旦那様は内緒の御曹司~海老蟹夫妻のとろ甘蜜月ライフ~
だ、誰……? 医者ではなさそうな見知らぬ人物の接近に戸惑っていると、男性はベッドの傍らに立って口を開く。
「ピアチェーレ、理子さん」
「ぴ、ぴあ……?」
な、なに? 今の、何語? しかも、なぜ私の名前を知っているの……?
頭の中が疑問符だらけでぽかんとする私に構わず、男性はにこやかに続ける。
「きみたちのイベント、楽しませてもらったよ。いたずらっ子のトラくんも含め、四頭のホワイトタイガーの赤ちゃんをそろってお披露目できて、園長も深く感謝していた」
じゃあ、イベントは無事に成功したんだ……。
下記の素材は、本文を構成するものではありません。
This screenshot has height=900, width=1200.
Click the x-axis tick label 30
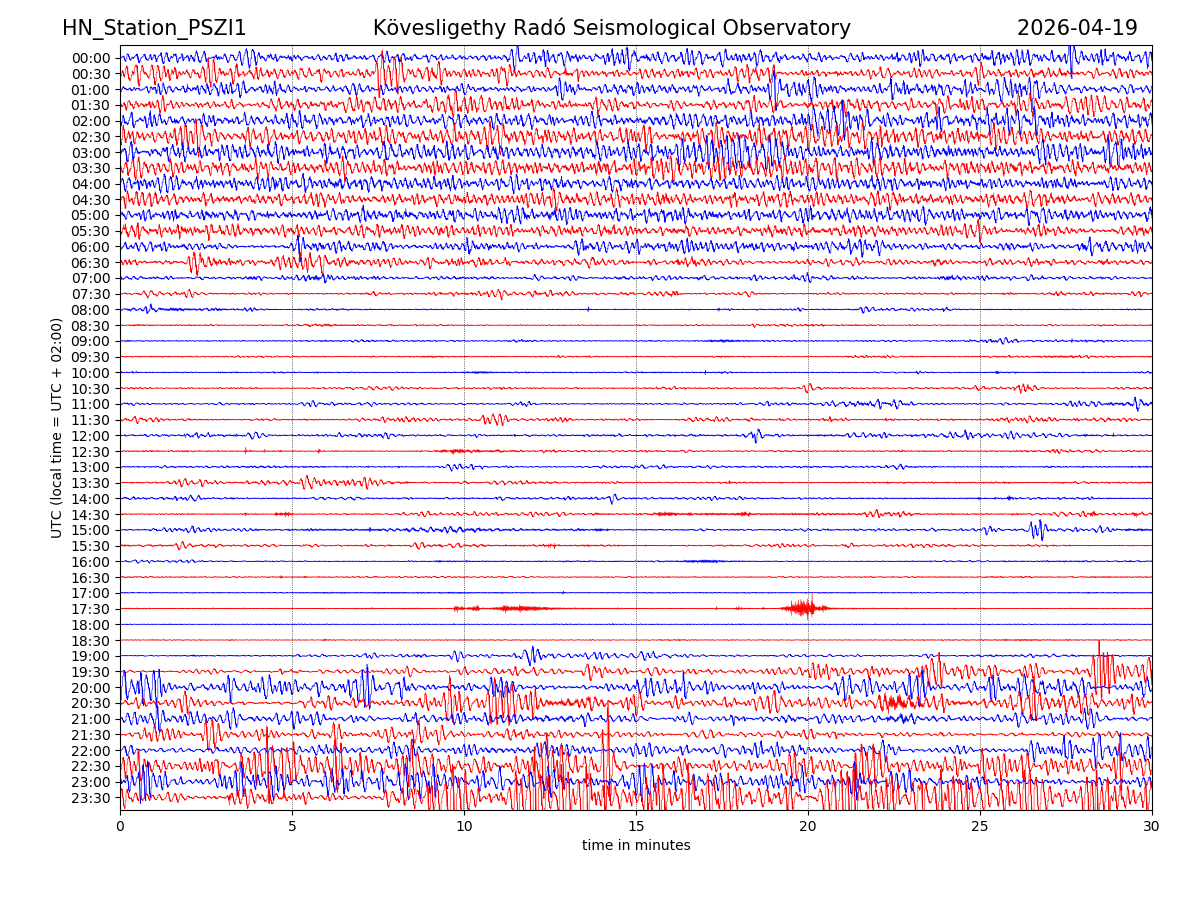click(x=1152, y=827)
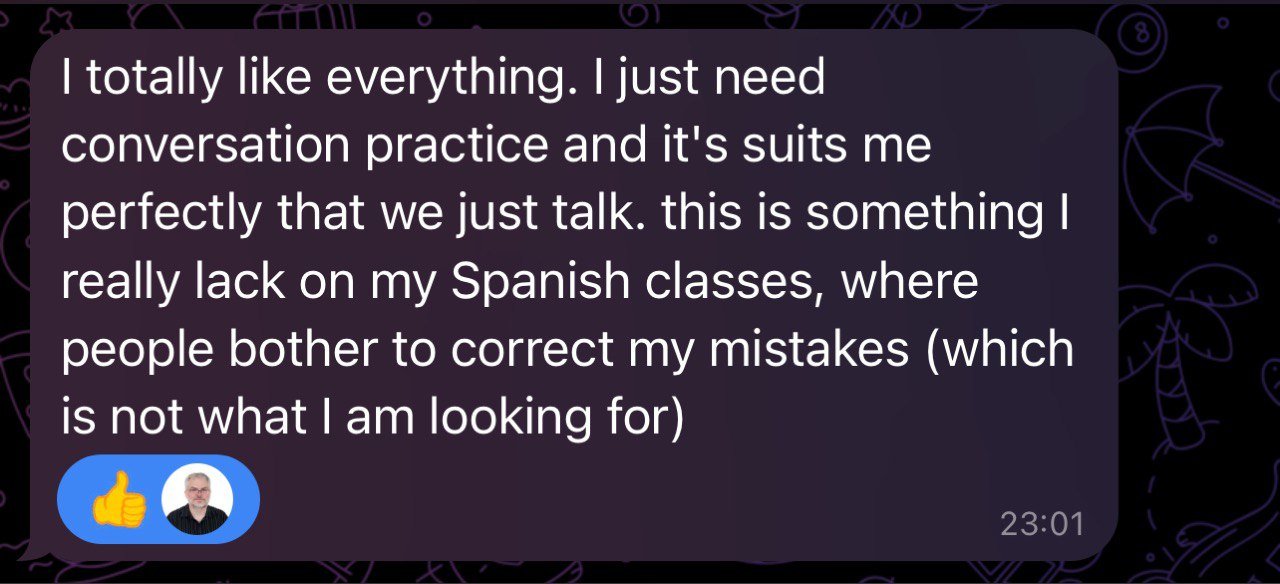This screenshot has width=1280, height=584.
Task: Click the message bubble tail corner
Action: [x=28, y=550]
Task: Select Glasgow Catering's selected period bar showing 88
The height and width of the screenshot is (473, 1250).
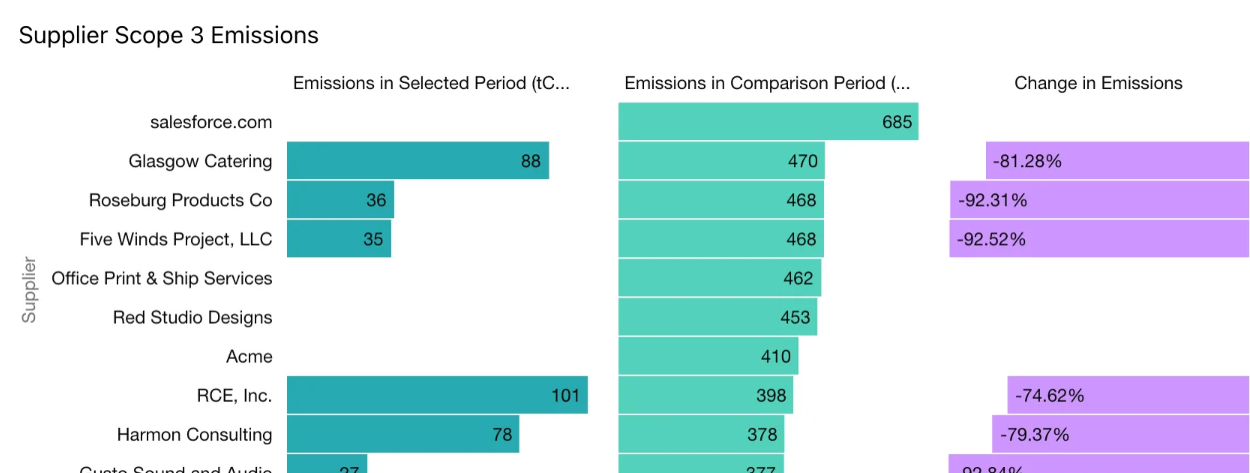Action: tap(417, 161)
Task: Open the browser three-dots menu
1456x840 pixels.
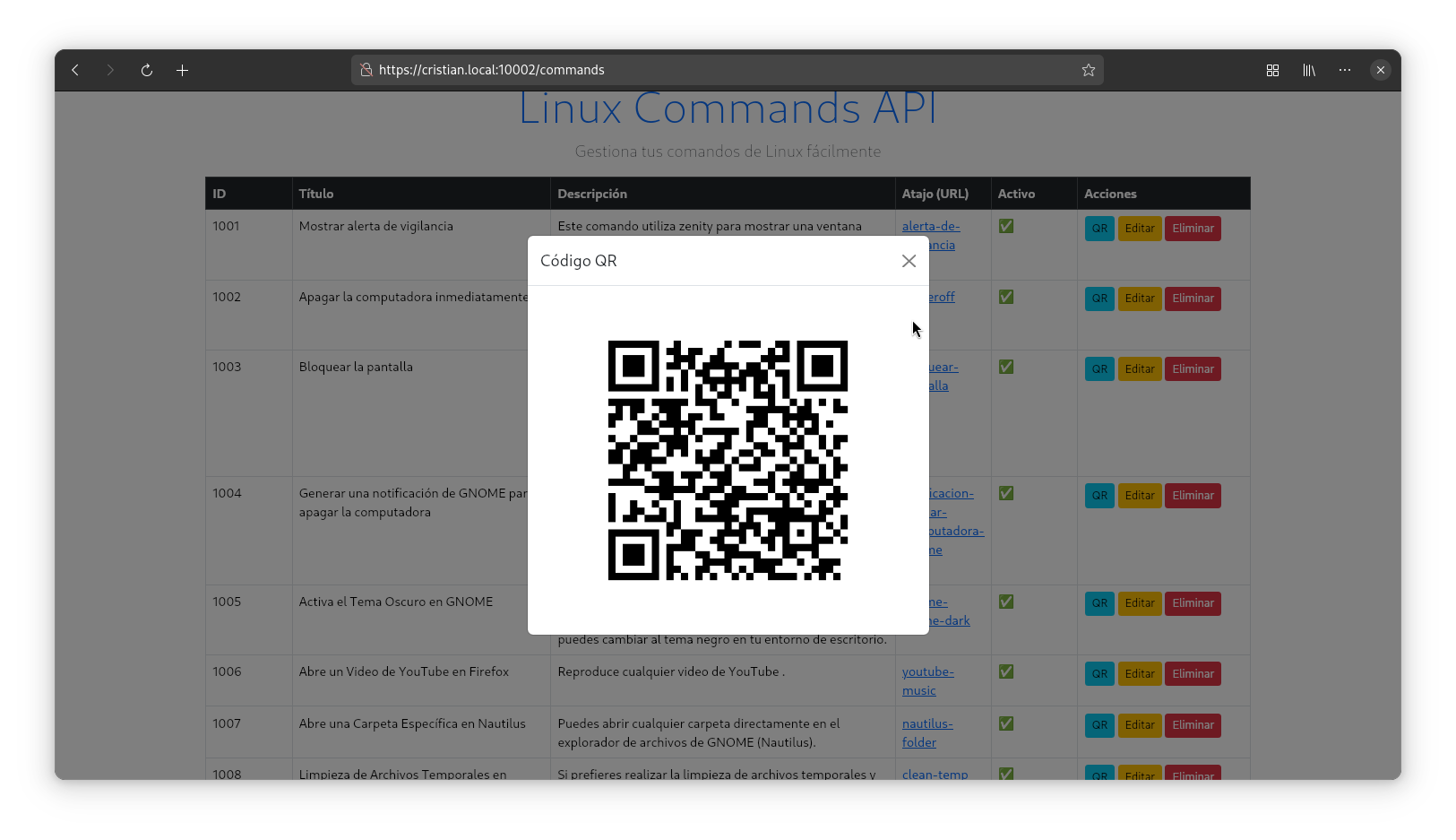Action: (1345, 70)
ホッと胸をなでおろしながらも、男性の正体がわからないままではどう反応したらいいかわからない。
「あの、あなたは……?」
遠慮がちに尋ねたその時、隆臣が医師を連れて部屋に戻ってきた。結局謎の紳士の正体はわからないまま、私は医師の診察を受けた。
その間、隆臣が少々険しい顔で紳士に近づき、ふたりはぼそぼそ小声で会話をしていた。